When you enter a business event, it's pretty awkward to get in the selling mode. Instead, a warm introduction about what you do and how it can help eases it to a meaningful conversation. That's how your cold email should turn out. It should make a complete stranger relate to your business the first time they open your email.
Indeed, there are many other aspects you need to cover in a cold email, as we'll see soon; however, pitching your business right in a cold email can give you results with a few simple steps.
The first instinct when you send a cold email is to pitch why your business is the best fit. However, without context, this information is going to fall flat. It's not going to create an interest for the reader to read through. And it makes a wrong first impression that your business is spammy. Because you have already created this perception, the next step will be to block your email. Given that was your best chance to open a conversation, the next set of emails will not cut through. Instead, the next batch of emails will not work the way you want them to.
Another reason you need to cold pitch your business the right way is that once your email address gets blocked, it affects the email deliverability of other email recipients, derailing your email marketing. Other email recipients might receive it as spam, or it might just not connect with others, leading you to believe that cold pitching isn't for your business. It involves spending valuable time and resources on a non-functioning process.

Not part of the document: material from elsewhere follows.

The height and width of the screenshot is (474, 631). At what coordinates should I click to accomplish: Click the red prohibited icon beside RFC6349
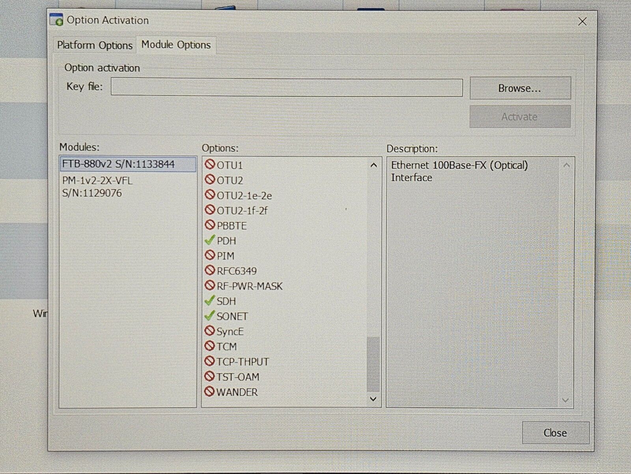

Related reading: Cold Email Strategies
The first cold email pitch is critical to set the stage for future emails. Once your prospects know what you have already done in the past and how it can help them, there is a higher chance of connecting with your business and emails. That's where credentials play an essential role.
Identify the areas where your business has a name. Maybe you are a prominent figure to quote, or your book has been featured in many popular publications. By putting your credentials ahead, you give your prospects one chance to check your past work and begin the trust factor.
And in case you don't have any credentials to date, then reach out to related industry colleagues or collaborators who want guests on their blogs or podcasts and spread the word about your work so prospects in your industry know you are someone they can rely on.
If you are new in the industry and few know your name try self-publishing a book on Amazon or speak at industry events to network early on.
The first cold email pitch has the potential to nurture potential prospects to customers. For this, create a well-defined structure that is easy to follow through the subsequent emails. For example, don't forget to include your credentials in a line or two.
Next, keep it limited to a few lines so that the reader does not have to search for your main message. Ensure you leave sufficient white space in the email that makes it easy on the reader's eyes, and it focuses on the primary outcome you expect the reader to do once the email is read.
Here is an excellent example of a precise feedback email that tells the reader what they expect from them without taking too much of their time.
Because this email is positioned as seeking help while valuing the reader's expertise, there is a high chance of a reply.
Another thing to note here is to lead the reader on what you want them to do. Often referred to as CTA (Call-to-Action), prompt the reader to 'reply' 'call back' 'book a demo' or like in this example, simply 'invite you to a demo account' for the trial version making it easy for the prospect in a few steps to take action.
Last but not least, end the email with a personal email signature that lets them know where they can find you beyond email, whether it is a website link or social media icons, or your contact number.
Besides crafting a great pitch, social proof can work well for your email open rates. Some ways to do so are using existing customer testimonials on your website and showing them in your email. Along with the testimonials include photos of customers to lend credibility, further making it relatable and building trust.
While you might already try several lead generation strategies, one aspect to consider is showcasing social proof in all the customer touchpoints from lead generation content, lead magnets, trials, and referral programs. It makes it easy for prospects to take the leap and keep interacting with your emails.
Rewind does a great job of showcasing their customer trust in their brand right on their website. Because it features above the fold, it makes it easy for readers who scan rather than read to quickly take a call on whether they would like to take things further. It strengthens the credibility when you see popular brands endorsing Rewind.
There's a high possibility that social proof is something you have not been able to work on, or it's just not on your radar. In that case, lean on other reputed brands that can use your product for free for a limited time and give their feedback that you can later use as social proof. Or use existing business data to show how your product has managed to achieve excellent results within the given timeframe. Award or industry recognition can also act in your favor in the case of a lack of actual customer testimonials.
An alternate way is to showcase your process and people and highlight what makes them unique to give you an edge over the competition. Doing so offers outsiders a chance to know your company culture and beliefs.
While you go about using your company culture to build trust, be sure to use email templates to save your time on creating emails that don't lack the shine, primarily when you work on building your social proof to back up your product or service.
A cold email pitch might be unknown territory, especially when you are starting. But by following these simple steps, you could go from a novice in sending cold email pitches to creating meaningful emails that connect with your audience and don't position your business as spam.
Using social proof, your business can build credibility, reliability, and trust that can go a long way in boosting open rates for your emails even as you later transition to getting prospects on board as customers.